But the boat ran aground before reaching the city (they were probably unaware of the low tides). Anyway, the boat exploded killing only one poor little cat. And hence the name “Cat who danses”, for a private giggle at the expense of the English.
7) the Cheese
Brittany and nearby Normandy are famous for their cheeses, so don’t forget to visit a fromagerie (cheese shop) to pick up a few samples like Pont-l’Eveque and Nêufchatel.

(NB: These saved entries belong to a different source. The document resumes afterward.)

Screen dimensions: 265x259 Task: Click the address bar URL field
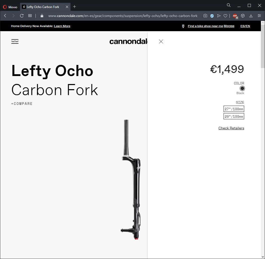tap(123, 16)
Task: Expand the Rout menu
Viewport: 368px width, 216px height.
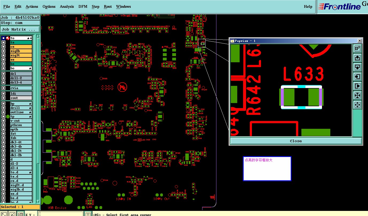Action: pos(108,6)

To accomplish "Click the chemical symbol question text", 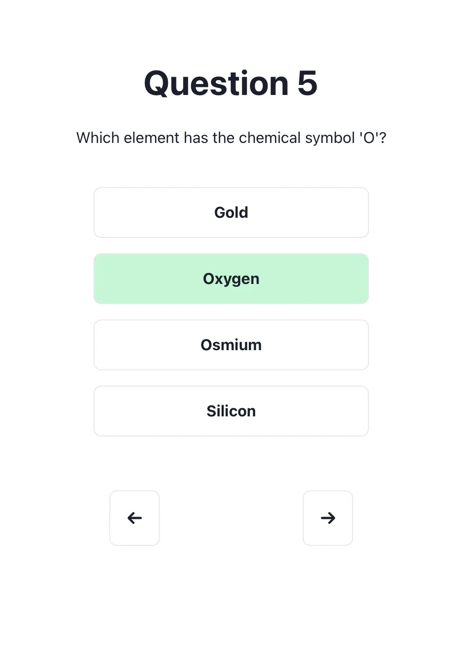I will (x=231, y=138).
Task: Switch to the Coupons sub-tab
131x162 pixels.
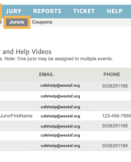Action: click(x=42, y=22)
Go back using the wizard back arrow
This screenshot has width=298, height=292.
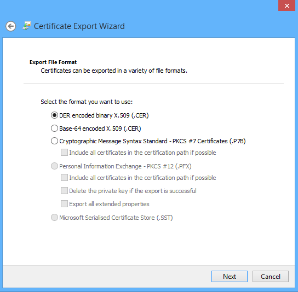click(10, 26)
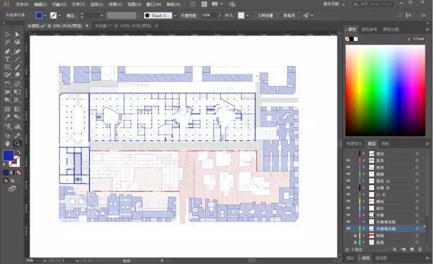The width and height of the screenshot is (433, 264).
Task: Click the blue fill color swatch in toolbox
Action: click(x=8, y=156)
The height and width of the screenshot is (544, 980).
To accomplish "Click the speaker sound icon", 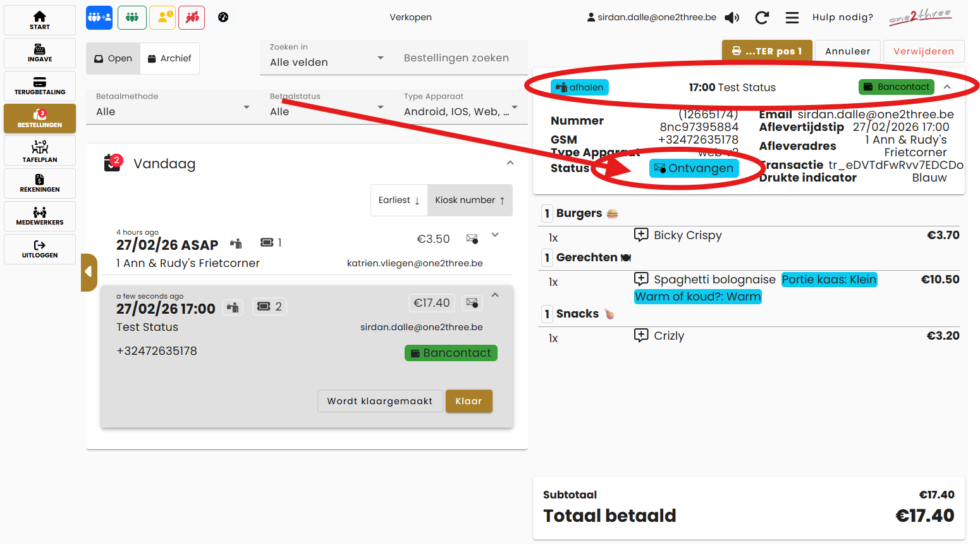I will pyautogui.click(x=732, y=18).
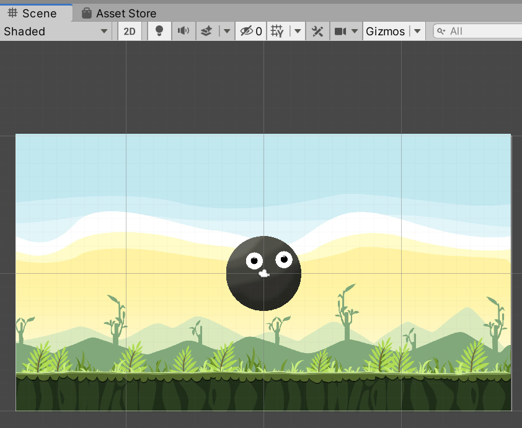Toggle grid visibility icon
Image resolution: width=522 pixels, height=428 pixels.
pos(277,31)
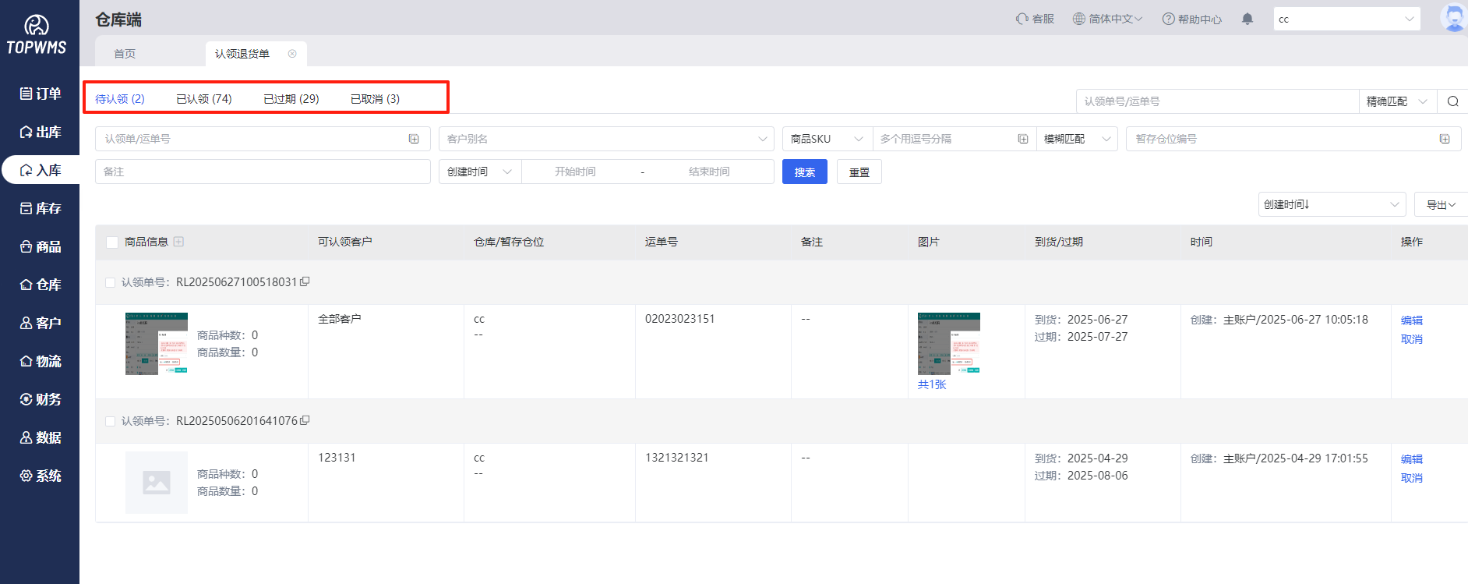
Task: Open 库存 in the left sidebar
Action: (40, 208)
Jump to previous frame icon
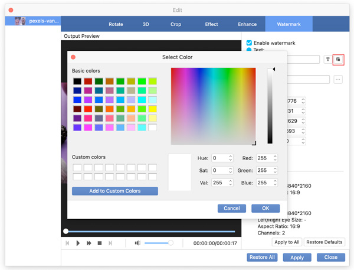This screenshot has width=354, height=270. click(67, 243)
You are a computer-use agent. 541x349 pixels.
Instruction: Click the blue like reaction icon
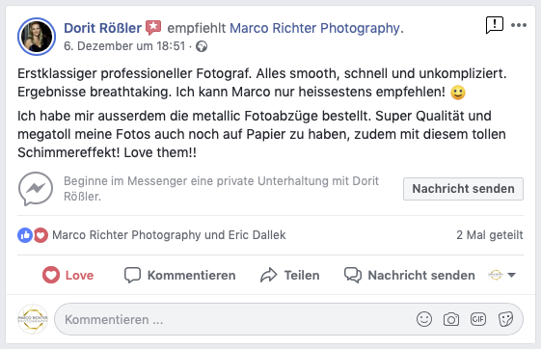(25, 235)
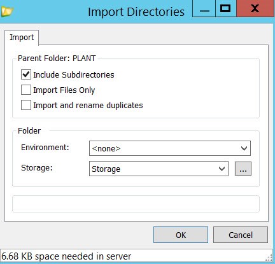The width and height of the screenshot is (275, 264).
Task: Click the empty progress bar area
Action: 136,204
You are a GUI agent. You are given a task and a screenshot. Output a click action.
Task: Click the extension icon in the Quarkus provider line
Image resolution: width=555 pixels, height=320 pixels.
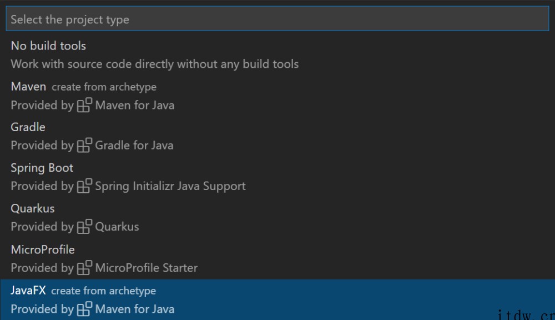tap(84, 227)
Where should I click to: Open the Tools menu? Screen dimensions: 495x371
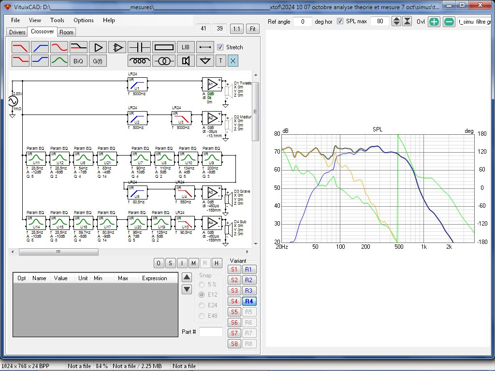tap(57, 20)
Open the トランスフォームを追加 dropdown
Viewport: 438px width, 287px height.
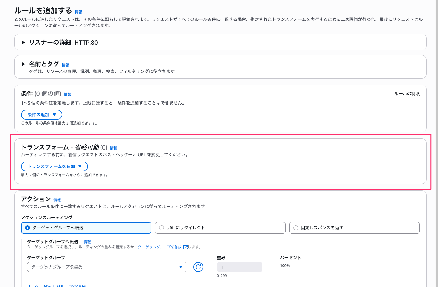[54, 166]
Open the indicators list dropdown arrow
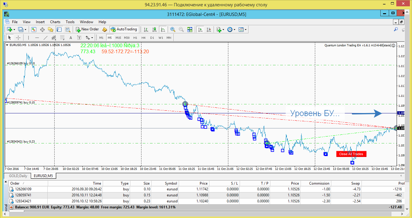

☞ READ MORE: The French Cheeses you have to try
8) the Boats
This is a port city, so there are plenty of pleasure cruises that will take you out on the Atlantic. Everything from speed boats to sailboats to replica pirate ships are on offer, to take you out to sea.
9) the Casino
Just outside the city walls is Casino Barrière, which is over 2 levels of slot machines, poker tables, blackjack, and more. The casino is one of the largest in the area attracts tourist from around France and beyond.
10) the Great Aquarium
If you are looking for something a bit for child-friendly than a casino, visit the Great aquarium which houses 11,000 marine animals and covers 4,000 square metres (43,000 sqft).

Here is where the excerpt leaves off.